**YOUR GOAL**
Reproduce the first line of the material below and each line after it, exactly, through the line containing "Given: Click the Stack part of the logo text", and give nothing more.
=== Section Start ===
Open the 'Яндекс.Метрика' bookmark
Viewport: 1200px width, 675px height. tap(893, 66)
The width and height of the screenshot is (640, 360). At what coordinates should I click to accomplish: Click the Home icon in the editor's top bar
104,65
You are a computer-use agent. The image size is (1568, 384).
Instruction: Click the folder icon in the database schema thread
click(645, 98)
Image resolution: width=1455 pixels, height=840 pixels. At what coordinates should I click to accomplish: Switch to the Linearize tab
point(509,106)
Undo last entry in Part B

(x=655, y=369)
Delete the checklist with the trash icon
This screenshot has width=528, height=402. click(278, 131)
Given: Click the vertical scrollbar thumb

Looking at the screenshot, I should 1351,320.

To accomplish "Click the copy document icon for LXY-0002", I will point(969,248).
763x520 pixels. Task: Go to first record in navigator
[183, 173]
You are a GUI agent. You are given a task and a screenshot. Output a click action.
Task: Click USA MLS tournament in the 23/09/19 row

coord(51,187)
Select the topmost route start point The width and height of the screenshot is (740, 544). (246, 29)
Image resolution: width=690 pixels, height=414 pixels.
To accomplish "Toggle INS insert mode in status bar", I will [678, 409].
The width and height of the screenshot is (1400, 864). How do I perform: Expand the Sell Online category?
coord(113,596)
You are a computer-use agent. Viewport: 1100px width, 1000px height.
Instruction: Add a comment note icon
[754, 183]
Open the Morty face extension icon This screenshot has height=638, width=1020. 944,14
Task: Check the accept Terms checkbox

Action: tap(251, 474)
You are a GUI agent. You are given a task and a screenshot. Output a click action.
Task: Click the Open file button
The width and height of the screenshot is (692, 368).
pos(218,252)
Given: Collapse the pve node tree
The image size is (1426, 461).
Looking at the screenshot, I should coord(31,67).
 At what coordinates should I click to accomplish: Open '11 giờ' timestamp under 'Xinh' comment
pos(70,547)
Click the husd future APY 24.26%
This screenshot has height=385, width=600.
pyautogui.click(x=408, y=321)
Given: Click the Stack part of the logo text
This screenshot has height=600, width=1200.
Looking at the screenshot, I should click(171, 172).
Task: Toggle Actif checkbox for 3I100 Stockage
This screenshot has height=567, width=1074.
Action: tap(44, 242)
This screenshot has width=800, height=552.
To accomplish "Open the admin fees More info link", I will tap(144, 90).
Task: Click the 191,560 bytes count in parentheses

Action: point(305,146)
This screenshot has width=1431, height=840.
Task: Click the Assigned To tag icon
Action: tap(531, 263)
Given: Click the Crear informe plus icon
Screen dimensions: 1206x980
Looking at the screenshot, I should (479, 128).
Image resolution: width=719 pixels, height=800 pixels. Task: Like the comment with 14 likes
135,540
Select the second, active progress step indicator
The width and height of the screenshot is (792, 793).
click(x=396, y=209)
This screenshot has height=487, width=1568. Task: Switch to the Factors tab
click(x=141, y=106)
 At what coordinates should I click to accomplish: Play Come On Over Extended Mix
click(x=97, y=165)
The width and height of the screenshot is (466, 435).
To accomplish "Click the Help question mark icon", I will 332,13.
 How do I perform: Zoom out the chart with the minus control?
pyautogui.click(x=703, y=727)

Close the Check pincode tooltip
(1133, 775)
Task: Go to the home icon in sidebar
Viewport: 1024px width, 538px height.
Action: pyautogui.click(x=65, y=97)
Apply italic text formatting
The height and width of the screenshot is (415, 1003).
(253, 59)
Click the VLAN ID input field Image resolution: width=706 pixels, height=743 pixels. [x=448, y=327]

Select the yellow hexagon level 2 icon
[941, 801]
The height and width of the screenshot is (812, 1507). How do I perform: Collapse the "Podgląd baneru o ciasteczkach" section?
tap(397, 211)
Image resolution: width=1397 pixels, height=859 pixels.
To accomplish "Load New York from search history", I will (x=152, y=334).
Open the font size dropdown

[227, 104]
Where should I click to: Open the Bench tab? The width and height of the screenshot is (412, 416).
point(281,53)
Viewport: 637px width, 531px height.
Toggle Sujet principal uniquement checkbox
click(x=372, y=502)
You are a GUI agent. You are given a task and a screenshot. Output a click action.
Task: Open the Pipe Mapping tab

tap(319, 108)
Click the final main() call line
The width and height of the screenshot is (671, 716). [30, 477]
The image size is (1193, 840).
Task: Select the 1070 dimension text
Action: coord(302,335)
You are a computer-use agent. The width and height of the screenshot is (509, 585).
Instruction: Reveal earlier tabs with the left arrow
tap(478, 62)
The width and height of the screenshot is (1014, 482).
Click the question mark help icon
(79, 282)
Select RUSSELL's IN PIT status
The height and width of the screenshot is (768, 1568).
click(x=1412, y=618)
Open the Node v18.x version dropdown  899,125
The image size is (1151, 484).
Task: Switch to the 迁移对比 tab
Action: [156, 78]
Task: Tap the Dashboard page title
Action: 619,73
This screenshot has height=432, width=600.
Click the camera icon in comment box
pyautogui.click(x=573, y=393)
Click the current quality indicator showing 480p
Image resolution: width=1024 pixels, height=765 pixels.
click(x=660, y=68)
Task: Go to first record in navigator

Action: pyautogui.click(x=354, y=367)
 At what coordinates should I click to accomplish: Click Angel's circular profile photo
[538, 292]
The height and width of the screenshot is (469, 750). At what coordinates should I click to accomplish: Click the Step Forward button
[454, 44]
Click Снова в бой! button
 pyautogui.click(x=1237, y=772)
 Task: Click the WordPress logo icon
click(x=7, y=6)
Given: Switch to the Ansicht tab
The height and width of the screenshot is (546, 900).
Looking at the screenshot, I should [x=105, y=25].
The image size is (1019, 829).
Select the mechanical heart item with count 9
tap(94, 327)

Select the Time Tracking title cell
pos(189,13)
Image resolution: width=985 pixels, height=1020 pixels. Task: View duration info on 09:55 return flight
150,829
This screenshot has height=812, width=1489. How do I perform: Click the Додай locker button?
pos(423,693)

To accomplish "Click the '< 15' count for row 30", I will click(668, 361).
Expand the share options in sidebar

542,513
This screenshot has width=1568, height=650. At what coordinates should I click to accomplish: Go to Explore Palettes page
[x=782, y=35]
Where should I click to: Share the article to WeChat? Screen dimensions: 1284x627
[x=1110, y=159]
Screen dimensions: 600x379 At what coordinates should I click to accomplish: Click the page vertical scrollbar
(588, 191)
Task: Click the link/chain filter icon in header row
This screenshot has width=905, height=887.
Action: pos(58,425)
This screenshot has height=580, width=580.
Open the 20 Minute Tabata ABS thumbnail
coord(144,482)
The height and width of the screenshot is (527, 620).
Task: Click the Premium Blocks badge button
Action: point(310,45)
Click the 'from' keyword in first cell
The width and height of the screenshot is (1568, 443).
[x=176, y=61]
=== Section End ===
**YOUR RESPONSE**
Open the 'Яндекс.Метрика' bookmark
Viewport: 1200px width, 675px height. tap(893, 66)
The width and height of the screenshot is (640, 360). At what coordinates should I click to accomplish: Click the Home icon in the editor's top bar
104,65
You are a computer-use agent. The image size is (1568, 384).
Instruction: Click the folder icon in the database schema thread
click(645, 98)
Image resolution: width=1455 pixels, height=840 pixels. At what coordinates should I click to accomplish: Switch to the Linearize tab
point(509,106)
Undo last entry in Part B

(x=655, y=369)
Delete the checklist with the trash icon
This screenshot has width=528, height=402. click(278, 131)
Given: Click the vertical scrollbar thumb

Looking at the screenshot, I should 1351,320.

To accomplish "Click the copy document icon for LXY-0002", I will point(969,248).
763x520 pixels. Task: Go to first record in navigator
[183, 173]
You are a GUI agent. You are given a task and a screenshot. Output a click action.
Task: Click USA MLS tournament in the 23/09/19 row

coord(51,187)
Select the topmost route start point The width and height of the screenshot is (740, 544). (246, 29)
Image resolution: width=690 pixels, height=414 pixels.
To accomplish "Toggle INS insert mode in status bar", I will [678, 409].
The width and height of the screenshot is (1400, 864). How do I perform: Expand the Sell Online category?
coord(113,596)
You are a computer-use agent. Viewport: 1100px width, 1000px height.
Instruction: Add a comment note icon
[754, 183]
Open the Morty face extension icon This screenshot has height=638, width=1020. 944,14
Task: Check the accept Terms checkbox

Action: tap(251, 474)
You are a GUI agent. You are given a task and a screenshot. Output a click action.
Task: Click the Open file button
The width and height of the screenshot is (692, 368).
pos(218,252)
Given: Collapse the pve node tree
The image size is (1426, 461).
Looking at the screenshot, I should coord(31,67).
 At what coordinates should I click to accomplish: Open '11 giờ' timestamp under 'Xinh' comment
pos(70,547)
Click the husd future APY 24.26%
This screenshot has height=385, width=600.
pyautogui.click(x=408, y=321)
Given: Click the Stack part of the logo text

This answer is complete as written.